WRITTEN EXERCISE:
Update everything from the line containing "594x576 pixels. Task: Click" down to the end of the entries, swapping "retweet arrows" for "repost arrows" and leaving all else as it is. Leave the pictures out of your answer.
— start DATA SHOWN —
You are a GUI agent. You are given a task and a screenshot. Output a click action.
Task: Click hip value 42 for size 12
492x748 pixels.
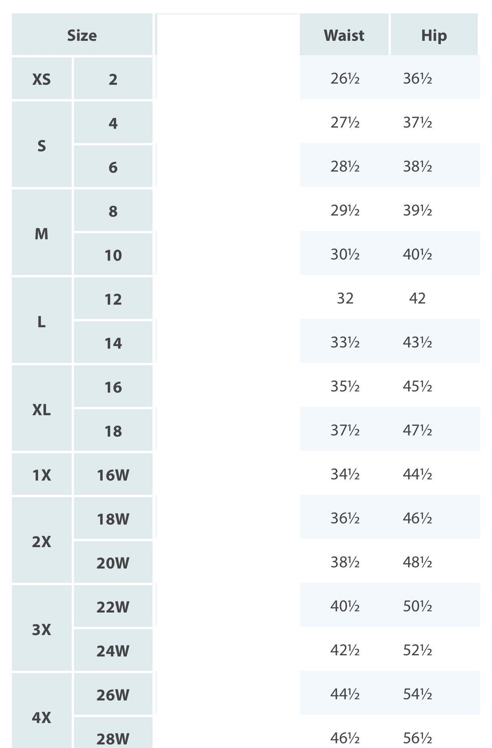(417, 298)
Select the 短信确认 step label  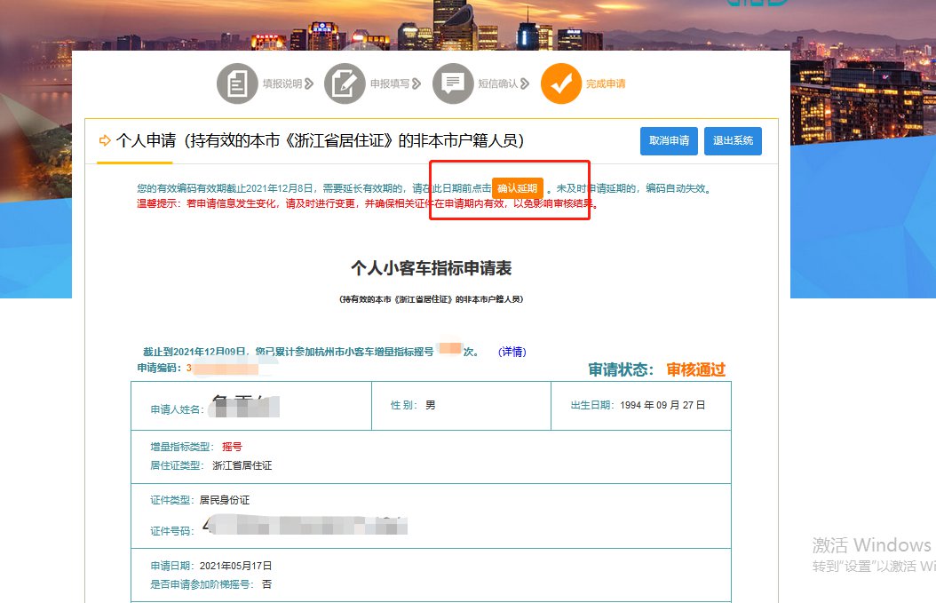click(497, 84)
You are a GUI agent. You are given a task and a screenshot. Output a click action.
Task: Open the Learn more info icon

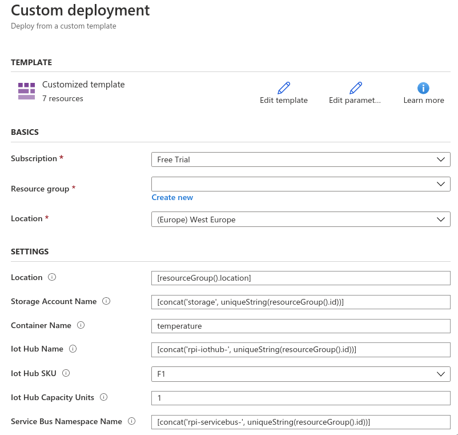tap(423, 88)
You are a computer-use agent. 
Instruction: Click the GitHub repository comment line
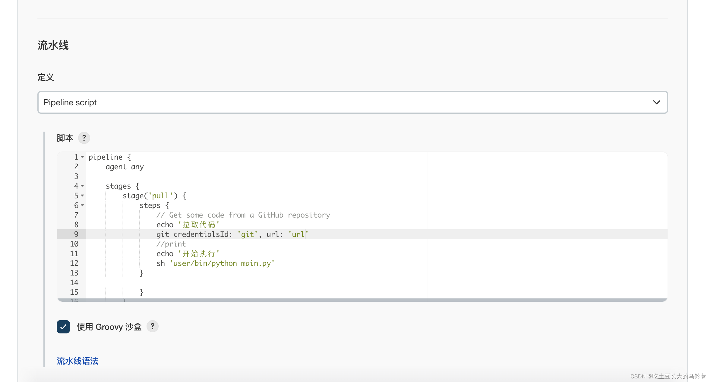tap(243, 215)
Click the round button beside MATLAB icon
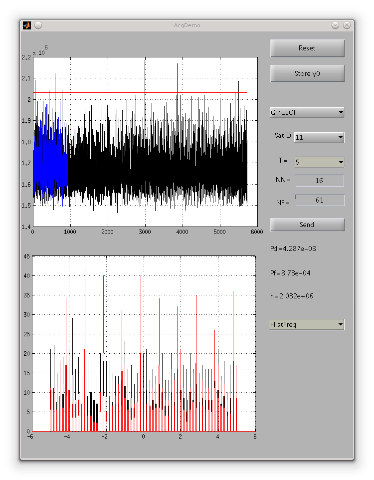The height and width of the screenshot is (480, 374). [x=38, y=25]
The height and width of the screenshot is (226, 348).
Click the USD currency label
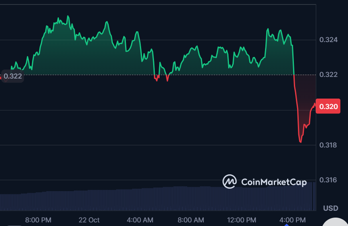click(x=330, y=208)
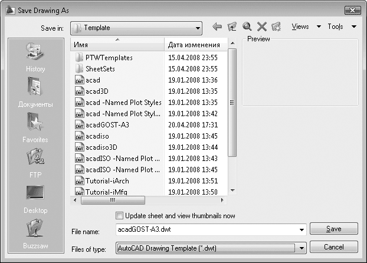
Task: Go to the Desktop location
Action: 35,199
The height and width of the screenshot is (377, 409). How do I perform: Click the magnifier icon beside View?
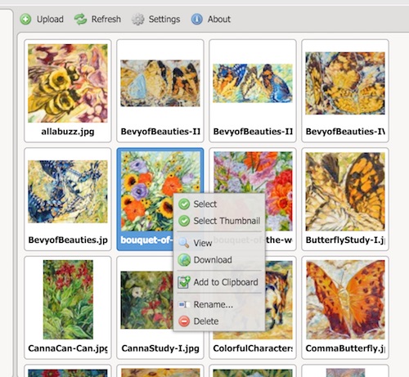point(184,243)
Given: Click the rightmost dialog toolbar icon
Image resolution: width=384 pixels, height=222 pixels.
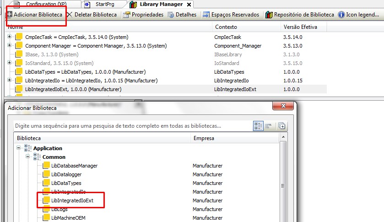Looking at the screenshot, I should [281, 125].
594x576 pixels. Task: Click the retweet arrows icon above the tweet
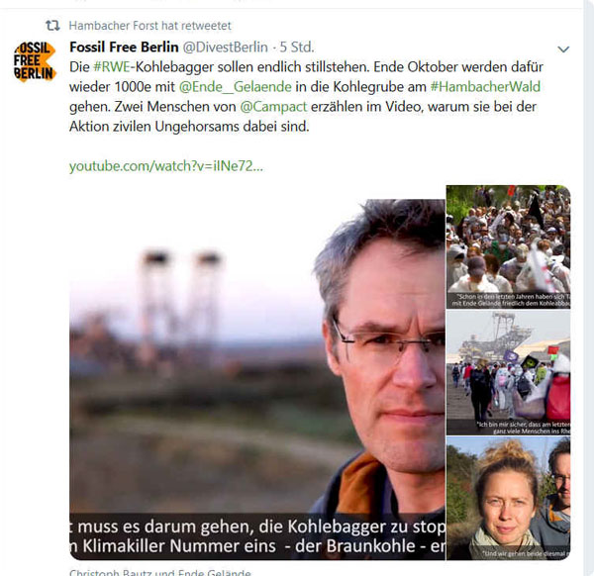52,26
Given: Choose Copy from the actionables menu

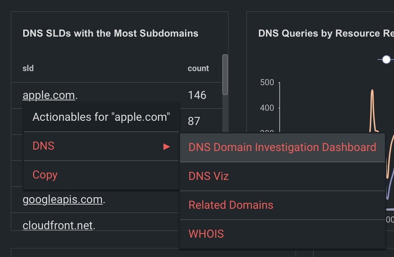Looking at the screenshot, I should click(45, 175).
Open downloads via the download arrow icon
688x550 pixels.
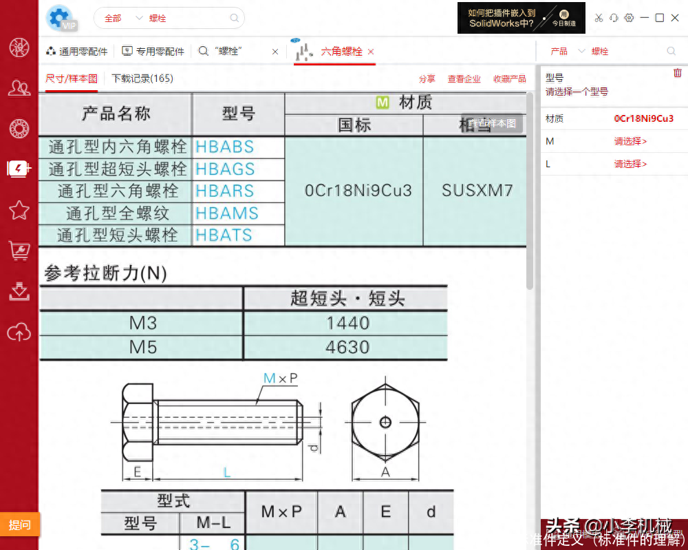click(x=19, y=291)
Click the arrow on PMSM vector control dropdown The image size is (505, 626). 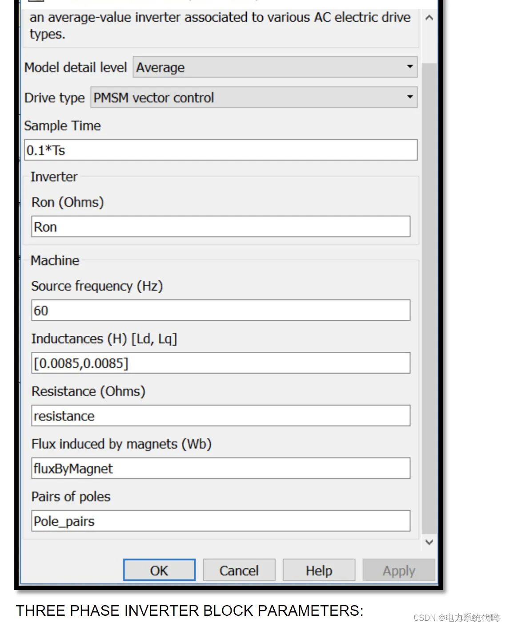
— end DATA SHOWN —
RESPONSE:
594x576 pixels. Task: Click the repost arrows icon above the tweet
52,26
Given: Choose Copy from the actionables menu

Looking at the screenshot, I should click(45, 175).
Open downloads via the download arrow icon
688x550 pixels.
click(x=19, y=291)
Click the arrow on PMSM vector control dropdown The image size is (505, 626). 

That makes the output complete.